In cosa deve migliorare Ingv riguardo il suo ruolo nella catena dell’allerta alla popolazione?
«Sull’Etna siamo già a buon livello, abbiamo un’esperienza enorme. Riusciamo ad avere tutti i segnali di preavviso di un’eruzione. E quando ce ne sarà una davvero grande, come quella che nel 1928 distrusse Mascali, la vedremo molto tempo prima rispetto a quanto accade con la normale attività a quota 3000. Riusciamo infatti a individuare l’intrusione del magma, cioè quanto già fatto a dicembre, quando il rischio di un’eruzione laterale grossa c’è stato. Il dicco stava cercando una via d’uscita nell’area della Schiena dell’Asino, avrebbe potuto minacciare i centri abitati. Noi avevamo già allertato la Protezione civile su questo rischio, facendo anche delle simulazioni sul percorso delle colate. Su Stromboli siamo un po’ più indietro, ma ciò è dovuto alla peculiarità del vulcano. Dopo i parossismi di luglio-agosto sappiamo che vanno studiati i segnali precursori di quelle esplosioni, ma il contesto è diverso dall’Etna, perché a Stromboli si può lavorare solo sulla cima, tre quarti di vulcano sono sott’acqua».
Lasciamo per un attimo i vulcani e passiamo ai terremoti.
«Un’altra grande sfida per il mio mandato. La nostra sede si trova al centro di un grande campo aperto per le sperimentazioni e la ricerca. Sull’Etna ci sono tante faglie attive molto note e si registrano terremoti piccoli e frequenti. Condizioni ideali per studiare i segnali precursori, quelli che precedono la scossa, un campo di portata mondiale. Poi c’è la possibilità di compiere studi probabilistici sulle faglie “al limite”, strutture geologiche che hanno accumulato energia e che potrebbero innescare scosse. Qualcosa di molto complicato da studiare quando parliamo invece delle grandi faglie regionali, come quelle dei grandi terremoti della storia. Sull’Etna invece l’innesco talvolta è il vulcano stesso, in forza della risalita del magma, come avvenuto a dicembre 2018. Ecco perché vanno rilanciati gli studi sulla pericolosità delle faglie. Potremmo fare scuola a prescindere dal problema urbanistico».
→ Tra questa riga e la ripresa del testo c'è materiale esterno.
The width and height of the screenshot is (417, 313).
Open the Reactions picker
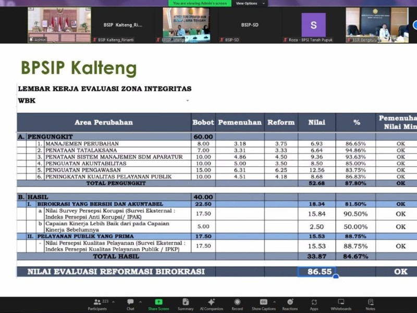[290, 303]
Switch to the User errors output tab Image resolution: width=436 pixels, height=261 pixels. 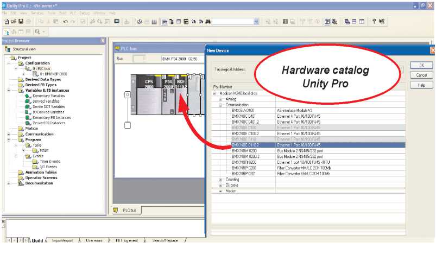coord(94,240)
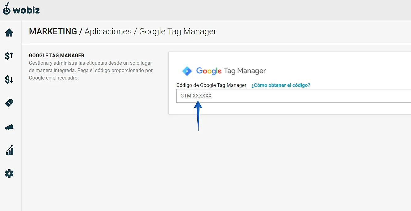Viewport: 411px width, 211px height.
Task: Open Marketing via the megaphone icon
Action: point(9,127)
Cosa non da poco. Catania è città ad alto rischio sismico e gran parte dei suoi edifici sono vulnerabili.
«Le case fatte bene reggono, ma il punto è un altro. Perché devi costruirle o ricostruirle sulla faglia? Che senso ha ritrovarsela fratturata al primo movimento? In certi casi, basterebbe farla 30 metri più in là…»
Tre obiettivi per questi tre anni di mandato.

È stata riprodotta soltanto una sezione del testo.